*** THE RECORDS ***

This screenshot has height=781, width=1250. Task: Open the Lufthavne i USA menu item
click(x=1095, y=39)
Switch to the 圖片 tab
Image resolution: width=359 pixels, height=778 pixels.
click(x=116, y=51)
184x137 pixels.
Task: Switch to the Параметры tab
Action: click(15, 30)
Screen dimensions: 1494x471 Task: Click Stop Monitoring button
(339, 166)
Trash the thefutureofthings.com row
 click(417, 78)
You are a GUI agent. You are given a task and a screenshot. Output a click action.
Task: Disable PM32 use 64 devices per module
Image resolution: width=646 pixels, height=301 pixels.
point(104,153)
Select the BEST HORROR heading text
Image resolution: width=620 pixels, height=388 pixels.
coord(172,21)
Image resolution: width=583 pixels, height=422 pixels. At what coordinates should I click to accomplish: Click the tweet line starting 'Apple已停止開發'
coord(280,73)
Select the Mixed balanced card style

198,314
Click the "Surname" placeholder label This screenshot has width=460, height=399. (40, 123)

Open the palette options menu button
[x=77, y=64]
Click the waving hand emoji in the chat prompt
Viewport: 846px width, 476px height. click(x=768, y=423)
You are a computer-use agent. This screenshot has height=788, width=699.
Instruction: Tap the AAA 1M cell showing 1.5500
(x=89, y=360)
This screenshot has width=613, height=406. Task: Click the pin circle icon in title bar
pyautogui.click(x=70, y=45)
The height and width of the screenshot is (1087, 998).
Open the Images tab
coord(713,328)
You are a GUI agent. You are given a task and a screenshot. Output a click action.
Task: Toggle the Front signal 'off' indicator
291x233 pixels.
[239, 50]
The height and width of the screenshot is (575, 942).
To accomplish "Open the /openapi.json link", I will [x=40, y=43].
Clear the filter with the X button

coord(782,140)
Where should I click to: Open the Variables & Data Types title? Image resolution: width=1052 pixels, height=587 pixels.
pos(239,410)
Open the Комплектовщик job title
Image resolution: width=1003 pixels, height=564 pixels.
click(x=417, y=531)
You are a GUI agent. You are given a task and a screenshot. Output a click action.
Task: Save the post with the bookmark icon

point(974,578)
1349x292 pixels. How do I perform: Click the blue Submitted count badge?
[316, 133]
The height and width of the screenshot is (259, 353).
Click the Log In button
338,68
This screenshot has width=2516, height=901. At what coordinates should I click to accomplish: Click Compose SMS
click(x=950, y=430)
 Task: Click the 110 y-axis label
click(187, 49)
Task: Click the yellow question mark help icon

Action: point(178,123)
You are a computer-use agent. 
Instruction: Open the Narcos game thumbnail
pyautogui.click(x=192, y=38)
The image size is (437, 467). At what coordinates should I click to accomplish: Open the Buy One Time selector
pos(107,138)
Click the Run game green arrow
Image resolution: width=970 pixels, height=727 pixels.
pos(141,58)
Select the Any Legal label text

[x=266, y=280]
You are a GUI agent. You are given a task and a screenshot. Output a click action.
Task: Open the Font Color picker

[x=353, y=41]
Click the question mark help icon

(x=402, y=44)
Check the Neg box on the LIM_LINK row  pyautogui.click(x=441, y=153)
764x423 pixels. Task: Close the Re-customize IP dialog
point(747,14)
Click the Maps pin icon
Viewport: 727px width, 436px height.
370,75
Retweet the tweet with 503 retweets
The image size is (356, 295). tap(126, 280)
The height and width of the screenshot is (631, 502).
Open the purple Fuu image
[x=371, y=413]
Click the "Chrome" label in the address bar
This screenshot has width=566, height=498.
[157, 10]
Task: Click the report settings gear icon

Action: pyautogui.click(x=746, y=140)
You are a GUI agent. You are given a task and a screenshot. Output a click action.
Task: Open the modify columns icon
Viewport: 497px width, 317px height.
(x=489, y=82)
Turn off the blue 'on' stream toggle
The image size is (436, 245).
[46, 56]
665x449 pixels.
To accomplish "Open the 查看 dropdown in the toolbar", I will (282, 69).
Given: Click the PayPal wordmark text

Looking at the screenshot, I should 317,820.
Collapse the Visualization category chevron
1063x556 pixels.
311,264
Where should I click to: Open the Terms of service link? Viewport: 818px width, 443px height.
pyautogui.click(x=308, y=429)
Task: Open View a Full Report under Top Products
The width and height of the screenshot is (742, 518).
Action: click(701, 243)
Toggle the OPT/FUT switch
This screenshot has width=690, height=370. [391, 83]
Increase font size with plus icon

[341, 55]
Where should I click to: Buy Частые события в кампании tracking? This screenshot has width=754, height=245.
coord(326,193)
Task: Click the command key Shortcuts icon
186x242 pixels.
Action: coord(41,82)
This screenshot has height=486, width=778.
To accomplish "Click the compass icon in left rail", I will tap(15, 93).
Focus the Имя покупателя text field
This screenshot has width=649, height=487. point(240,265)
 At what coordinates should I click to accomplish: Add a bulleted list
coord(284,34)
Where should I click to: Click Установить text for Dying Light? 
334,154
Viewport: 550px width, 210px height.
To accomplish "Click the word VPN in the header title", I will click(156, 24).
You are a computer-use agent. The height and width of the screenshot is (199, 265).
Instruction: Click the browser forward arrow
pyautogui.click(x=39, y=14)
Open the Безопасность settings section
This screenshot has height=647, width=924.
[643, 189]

***

### YOUR ASSIGNMENT
The data must be given again in full, exactly as written.

### RESPONSE TO THIS TASK
This screenshot has height=781, width=1250. Task: Open the Lufthavne i USA menu item
click(x=1095, y=39)
Switch to the 圖片 tab
Image resolution: width=359 pixels, height=778 pixels.
click(x=116, y=51)
184x137 pixels.
Task: Switch to the Параметры tab
Action: click(15, 30)
Screen dimensions: 1494x471 Task: Click Stop Monitoring button
(339, 166)
Trash the thefutureofthings.com row
 click(417, 78)
You are a GUI agent. You are given a task and a screenshot. Output a click action.
Task: Disable PM32 use 64 devices per module
Image resolution: width=646 pixels, height=301 pixels.
point(104,153)
Select the BEST HORROR heading text
Image resolution: width=620 pixels, height=388 pixels.
coord(172,21)
Image resolution: width=583 pixels, height=422 pixels. At what coordinates should I click to accomplish: Click the tweet line starting 'Apple已停止開發'
coord(280,73)
Select the Mixed balanced card style

198,314
Click the "Surname" placeholder label This screenshot has width=460, height=399. (40, 123)

Open the palette options menu button
[x=77, y=64]
Click the waving hand emoji in the chat prompt
Viewport: 846px width, 476px height. click(x=768, y=423)
You are a computer-use agent. This screenshot has height=788, width=699.
Instruction: Tap the AAA 1M cell showing 1.5500
(x=89, y=360)
This screenshot has width=613, height=406. Task: Click the pin circle icon in title bar
pyautogui.click(x=70, y=45)
The height and width of the screenshot is (1087, 998).
Open the Images tab
coord(713,328)
You are a GUI agent. You are given a task and a screenshot. Output a click action.
Task: Toggle the Front signal 'off' indicator
291x233 pixels.
[239, 50]
The height and width of the screenshot is (575, 942).
To accomplish "Open the /openapi.json link", I will [x=40, y=43].
Clear the filter with the X button

coord(782,140)
Where should I click to: Open the Variables & Data Types title? Image resolution: width=1052 pixels, height=587 pixels.
pos(239,410)
Open the Комплектовщик job title
Image resolution: width=1003 pixels, height=564 pixels.
click(x=417, y=531)
You are a GUI agent. You are given a task and a screenshot. Output a click action.
Task: Save the post with the bookmark icon

point(974,578)
1349x292 pixels. How do I perform: Click the blue Submitted count badge?
[316, 133]
The height and width of the screenshot is (259, 353).
Click the Log In button
338,68
This screenshot has width=2516, height=901. At what coordinates should I click to accomplish: Click Compose SMS
click(x=950, y=430)
 Task: Click the 110 y-axis label
click(187, 49)
Task: Click the yellow question mark help icon

Action: point(178,123)
You are a computer-use agent. 
Instruction: Open the Narcos game thumbnail
pyautogui.click(x=192, y=38)
The image size is (437, 467). At what coordinates should I click to accomplish: Open the Buy One Time selector
pos(107,138)
Click the Run game green arrow
Image resolution: width=970 pixels, height=727 pixels.
pos(141,58)
Select the Any Legal label text

[x=266, y=280]
You are a GUI agent. You are given a task and a screenshot. Output a click action.
Task: Open the Font Color picker

[x=353, y=41]
Click the question mark help icon

(x=402, y=44)
Check the Neg box on the LIM_LINK row  pyautogui.click(x=441, y=153)
764x423 pixels. Task: Close the Re-customize IP dialog
point(747,14)
Click the Maps pin icon
Viewport: 727px width, 436px height.
370,75
Retweet the tweet with 503 retweets
The image size is (356, 295). tap(126, 280)
The height and width of the screenshot is (631, 502).
Open the purple Fuu image
[x=371, y=413]
Click the "Chrome" label in the address bar
This screenshot has width=566, height=498.
[157, 10]
Task: Click the report settings gear icon

Action: pyautogui.click(x=746, y=140)
You are a GUI agent. You are given a task and a screenshot. Output a click action.
Task: Open the modify columns icon
Viewport: 497px width, 317px height.
(x=489, y=82)
Turn off the blue 'on' stream toggle
The image size is (436, 245).
[46, 56]
665x449 pixels.
To accomplish "Open the 查看 dropdown in the toolbar", I will (282, 69).
Given: Click the PayPal wordmark text

Looking at the screenshot, I should 317,820.
Collapse the Visualization category chevron
1063x556 pixels.
311,264
Where should I click to: Open the Terms of service link? Viewport: 818px width, 443px height.
pyautogui.click(x=308, y=429)
Task: Open View a Full Report under Top Products
The width and height of the screenshot is (742, 518).
Action: click(701, 243)
Toggle the OPT/FUT switch
This screenshot has width=690, height=370. [391, 83]
Increase font size with plus icon

[341, 55]
Where should I click to: Buy Частые события в кампании tracking? This screenshot has width=754, height=245.
coord(326,193)
Task: Click the command key Shortcuts icon
186x242 pixels.
Action: coord(41,82)
This screenshot has height=486, width=778.
To accomplish "Click the compass icon in left rail", I will tap(15, 93).
Focus the Имя покупателя text field
This screenshot has width=649, height=487. point(240,265)
 At what coordinates should I click to accomplish: Add a bulleted list
coord(284,34)
Where should I click to: Click Установить text for Dying Light? 
334,154
Viewport: 550px width, 210px height.
To accomplish "Click the word VPN in the header title", I will click(156, 24).
You are a computer-use agent. The height and width of the screenshot is (199, 265).
Instruction: Click the browser forward arrow
pyautogui.click(x=39, y=14)
Open the Безопасность settings section
This screenshot has height=647, width=924.
[643, 189]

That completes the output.